## TASK REQUIREMENTS
Please copy out, word for word, the part of the lines that opens with the line containing "How do I perform: Click" and closes with the line containing "Action: click(x=107, y=111)", including both of those lines. Leave the pictures out.

## DATA SHOWN
[BEGIN]
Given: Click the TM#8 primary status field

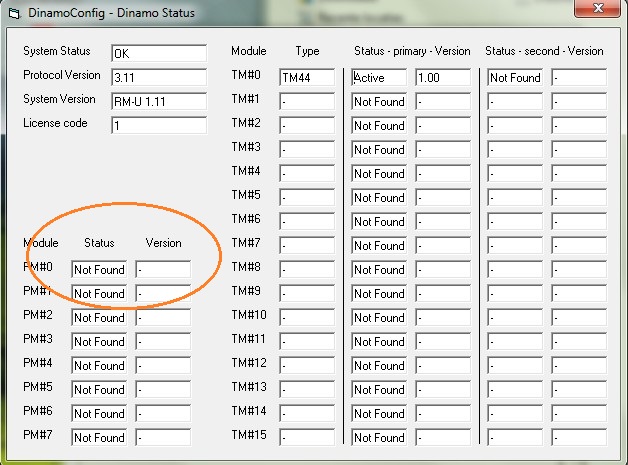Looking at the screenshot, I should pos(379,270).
[END]
[BEGIN]
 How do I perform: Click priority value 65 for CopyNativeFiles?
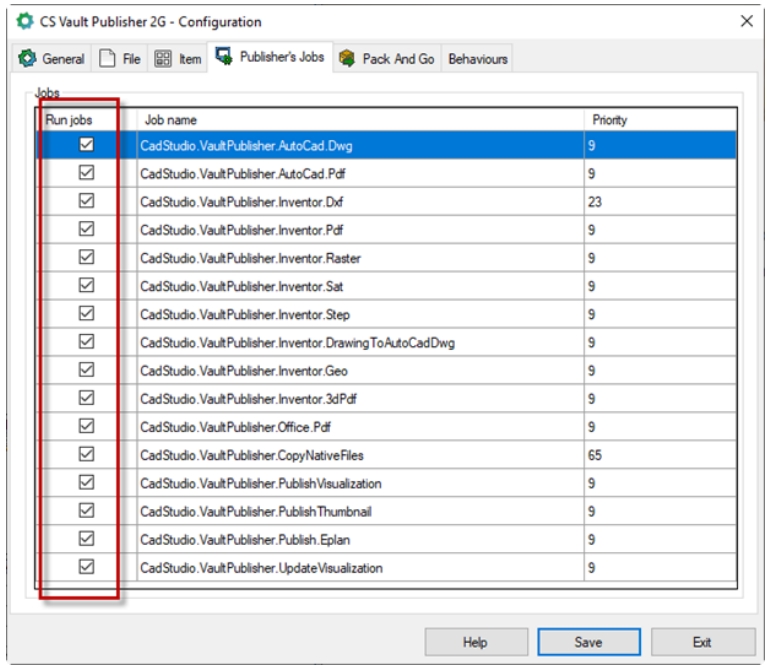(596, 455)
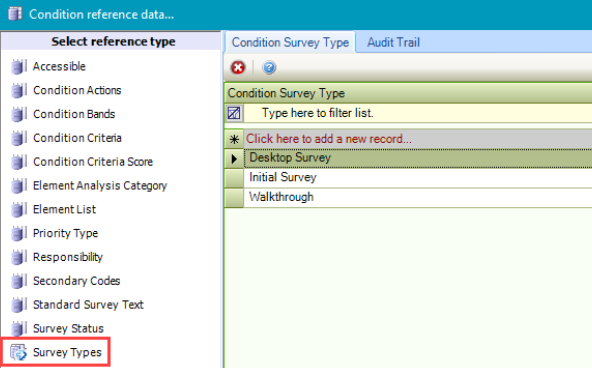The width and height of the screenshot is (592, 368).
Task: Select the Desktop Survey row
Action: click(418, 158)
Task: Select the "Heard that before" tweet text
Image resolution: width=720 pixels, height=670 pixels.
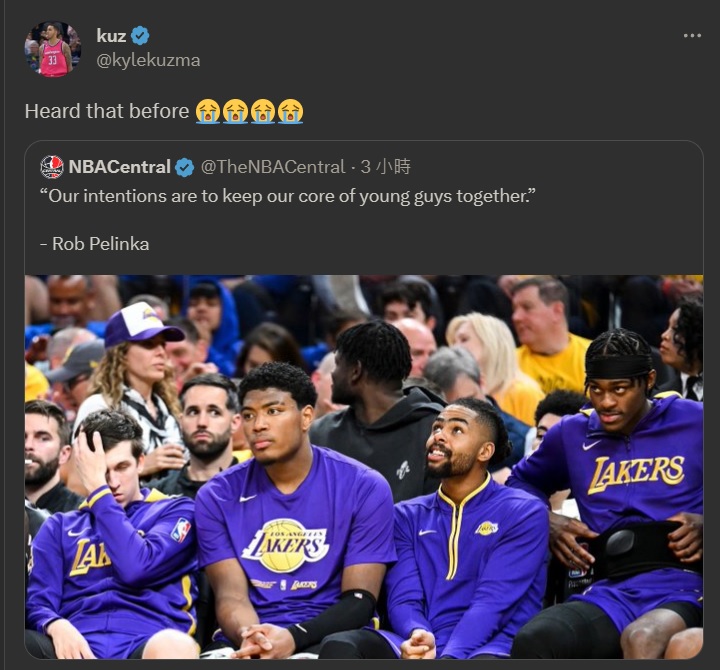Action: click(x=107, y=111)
[END]
## THE COMPLETED TASK
 How do I perform: Click priority value 65 for CopyNativeFiles?
(596, 455)
The width and height of the screenshot is (592, 368).
Task: Select the Desktop Survey row
Action: click(418, 158)
Task: Select the "Heard that before" tweet text
Image resolution: width=720 pixels, height=670 pixels.
Action: click(x=107, y=111)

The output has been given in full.